Paraphrasing Philip Coggan at the Secular Market Forum, the article clarified that QE is , despite the media hysteria, nothing new. "2,500 years ago Dionysius of Syracuse called in all coins from his populace on pain of death, re-stamped all the one drachma coins as two drachma, returned the face value of all the money he had seized to his people and used the remainder to pay off his debts."
Startling as the stunt may have been, it gave future leaders inspiration. "Following the reign of Louis XIV at the start of the 18th century," the article runs, "the French monarchy was essentially bankrupt and so turned to a Scottish mathematician, gambler and economist called John Law to come up with a way of paying off the huge debts.
"He did this through a scheme that involved the creation of a joint-stock company, the Compagnie d’Occident, to exploit France’s colonial possessions, and by creating extra money with which to buy shares in the company and keep their value rising." Little surprise that "the scheme became one of the greatest bubbles in history and failed."
So where does the historic tale of woe leave the West? According to Coggan, author of Paper Promises: Money, Debt and the New World Order , (which won a Spear's Book Award last year ) facing the unholy trinity of inflate, stagnate or default.

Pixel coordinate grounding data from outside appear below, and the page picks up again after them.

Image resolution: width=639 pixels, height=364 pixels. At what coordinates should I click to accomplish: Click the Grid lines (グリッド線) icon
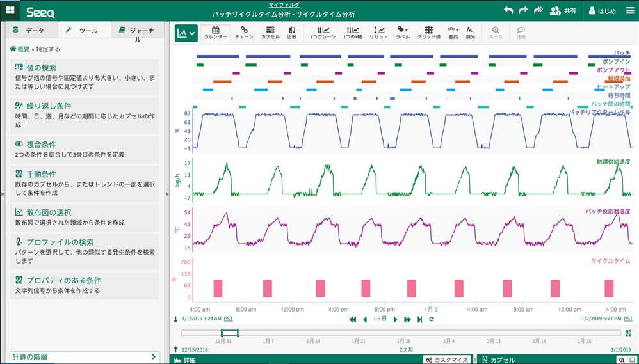[x=428, y=33]
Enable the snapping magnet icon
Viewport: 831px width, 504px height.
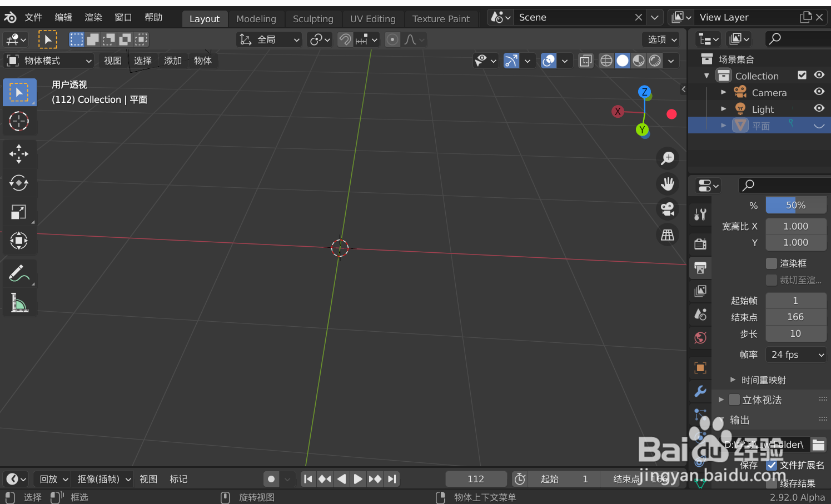pos(345,39)
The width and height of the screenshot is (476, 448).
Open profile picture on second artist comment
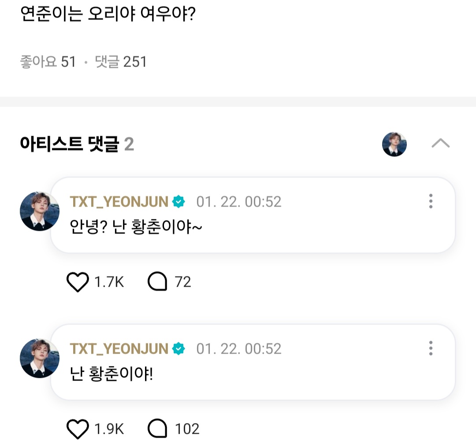(x=40, y=358)
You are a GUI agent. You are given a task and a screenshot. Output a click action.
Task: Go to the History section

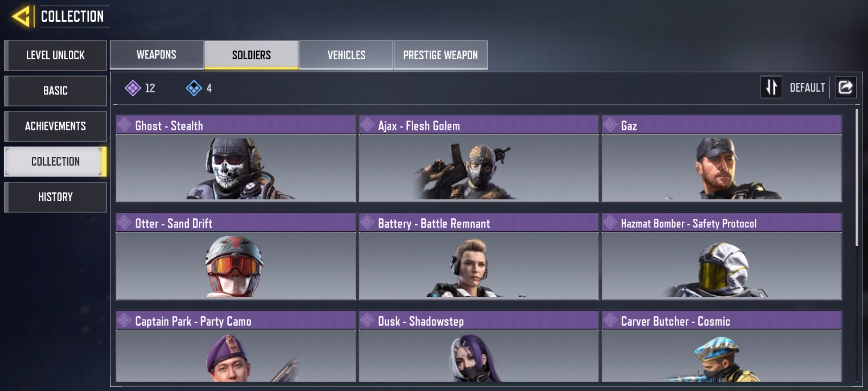pyautogui.click(x=55, y=197)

"Japan has taken the stagnate option over the past 20 years and remains a prosperous place," the article says. "But importantly, its debt is internal whereas Europe’s debt is cross border so creditors will tend to force change rather than kicking the can down the road.
"Due to the fixed exchange rate system, Europe also cannot inflate or devalue, which means default is the only viable option of the three."
Alarming stuff – so let’s hope that Coggan’s history is better than his predicting.